* start TEXT EXCERPT *

I have a friend who's been with a guy for 5 years. Their relationship had gone stale since a long time ago, they rarely talk and only hang out on the weekend. She's going overseas for her new job that's gonna last at least 2 years and her boyfriend told her he wants to marry her once her job's done.
The thing is she doesn't seem to have any intention on marrying him and she said even if the guy propose to her 2 years from now she'd say no. When I ask her if she even loves him she said that she can't answer since she doesn't know. I asked her why don't you just break up then, she said that their relationship is fine (means no fights) and since she has been with him for so long she's already used to his presence despite the fact that right now they're more like friends rather than lovers and don't even communicate that often.
To me as a guy this just doesn't make sense, if you don't want to be with someone why would you be in a relationship with him/her? Mind you, this girl WANTS to get married.. just doesn't seem that she wants to do it with her current boyfriend. Any comments?
Most Helpful Girl
5 years is a long time, and we can assume that her decision to ultimately not marry this man is considered a "waste of time". and truthfully speaking, no one would waste their time without having a solid reason to do so!
Her response is very vague but there is always a reason as to why someone would "waste their time" and it is much deeper than what she is actually telling you. I have been in a 5 year relationship and after realizing that I did not want to marry this man I went through a couple phases in contemplating whether or not I should stay. Why I had stayed in this relationship for another 5 months after I realized I did not want to spend my entire life with this guy was this:
1. I was hoping he would return to the guy I first fell in love with
2. I had invested too much time and effort into our relationship that I did not want to have it all go to waste.

* end TEXT EXCERPT *

(EXERCISE REQUIREMENTS):
• 1. Copy the relationship post word for word, starting with "To me as a guy" and going on through "boyfriend. Any comments?".
• 2. Write a continuation of the relationship post, picking up right after its final sentence.
The data that comes next is separate from the relationship post.

* start DATA SEGMENT *

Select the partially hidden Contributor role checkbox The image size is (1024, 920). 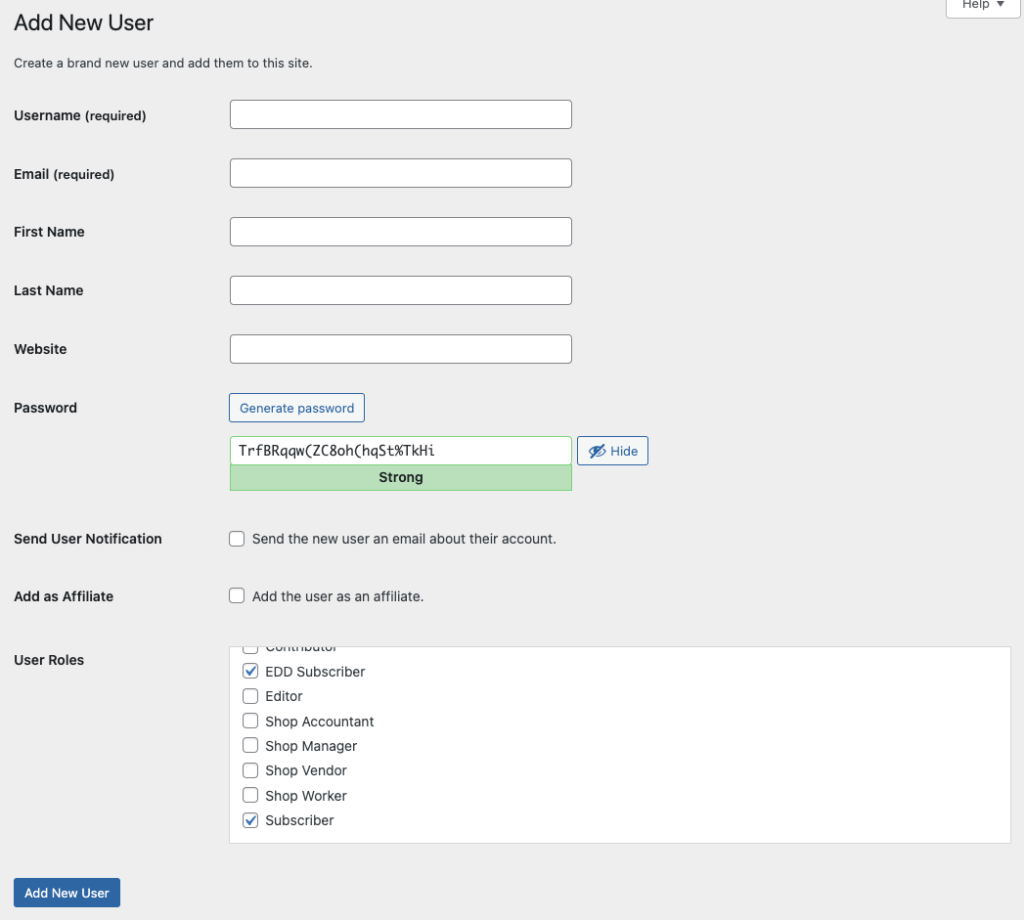(x=251, y=650)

* end DATA SEGMENT *

(RESULTS BY TASK):
• 1.
To me as a guy this just doesn't make sense, if you don't want to be with someone why would you be in a relationship with him/her? Mind you, this girl WANTS to get married.. just doesn't seem that she wants to do it with her current boyfriend. Any comments?

• 2.
3. Since I was his only source of happiness I was afraid if I leave he would drop out of school, do drugs, drink, etc.
4. His family. I loved his family more than him, and I was afraid that if I broke up with him he would do something so rash that it would hurt his family.
5. I was "comfortable" familiarity was comforting- it was simply okay to live with but there was nothing truly exciting about our relationship.
6. I stayed knowing I would not want to marry him because I was trying my best to teach him how to live independently without letting him know that I had intentions of breaking up with him!
7. Immaturely, this may sound stupid, but like a child; I would hate to leave him and find him happier with someone much more prettier than I or worse- to be with the girl he had "liked" while we were dating!
8. What I see in this pattern of all my reasons to stay is ultimately because I cared about him. I did not love him, I did not see a future with him, but if anything I truly cared about him.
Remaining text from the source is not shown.